Num tempo tão curto assim, ou ela conta a história, de forma resumisíssima, ou fala do seu desespero íntimo, de como viveu internamente aqueles dias terríveis, perdida no labirinto interno de suas angústias. Com isso, ganha-se em expectativa, estima-se a possibilidade de uma nova e rentável aparição, para dar continuidade à história.
É o que em publicidade se chama de teaser: o enigma, a tentação, a curiosidade não totalmente satisfeita. O que teremos a seguir? Vamos ver pelas frinchas da vida...

Frente ao que foi dito, permite-se a suposição de que a moça está participando conscientemente de todo o processo midiático. Sabe que foi montado um circo de horror-show ao seu redor e está desfrutando de maneira mórbida e esperta toda a lucratividade dos seus quinze minutos de fama. Quem sabe, no futuro venha um livro? Já pensou num filme?

Com tudo isso, a TV pública austríaca coloca por terra, pelo menos em relação a si própria, o conceito de jornalismo público, que repudia o sensacionalismo, a exploração barata (nesse caso nem tanto) da miséria humana, o imediatismo, a crueldade jornalística.

A dar-se crédito à matéria do Estadão, que publicou texto da agência EFE ontem, há algumas contradições: se a jovem estava em "local secreto", não estaria sofrendo assédio da imprensa. Se alguém está assim, tão escondido, como pode estar sendo assediado? Como teria recebido mais de "300 pedidos de entrevista", se ninguém podia com ela se comunicar?

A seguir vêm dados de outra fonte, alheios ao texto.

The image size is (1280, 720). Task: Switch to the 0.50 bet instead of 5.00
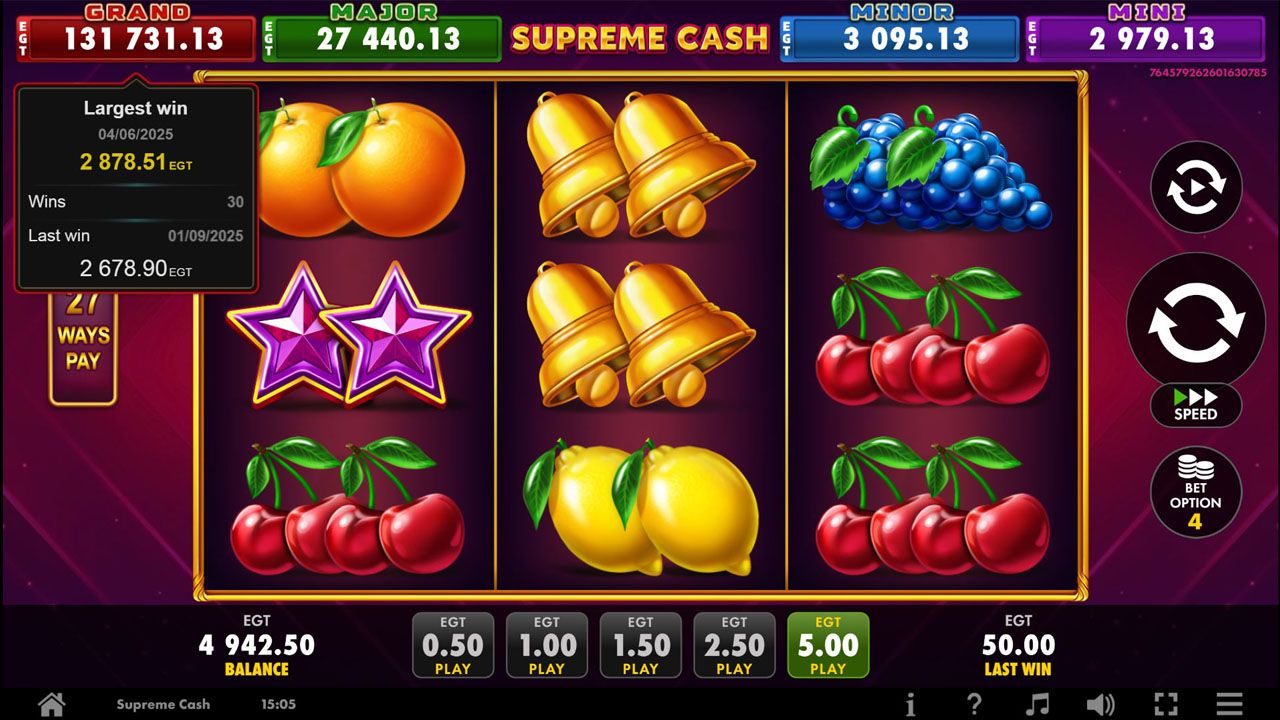453,644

Surge então a figura de um assessor de imprensa, para cuidar do assunto. É essa figura quem dá a pista para a orquestração que estava sendo montada. Se a moça não queria falar à imprensa, que se mantivesse distanciada, oculta, buscando na seqüência de sua vida o direito a se manter em anonimato. Por que o assessor de imprensa? Por que esse canal de comunicação com o ambiente de mídia? Por que ela tem interesse, sim, em se expor.

É aí que se configura a organização, o fato administrado, a situação jornalisticamente cifrada, o atiçamento da curiosidade popular, como num espetáculo chulo, onde alguém ou algo disforme ou licencioso está em exibição. Seu declaratório, a se confirmar a informação, deverá ser pungente, tocante. Sua gestualidade, corporalidade, expressão facial comporão um todo performático, um tipo, uma personagem. É isso o que espera a mídia, é isso o que espera agora o circo, no sentido romano do termo: o cruento espetáculo de alguém se despedaçando.

Ou eu estou muito errado, ou há algo de podre no reino dessa dinamarca.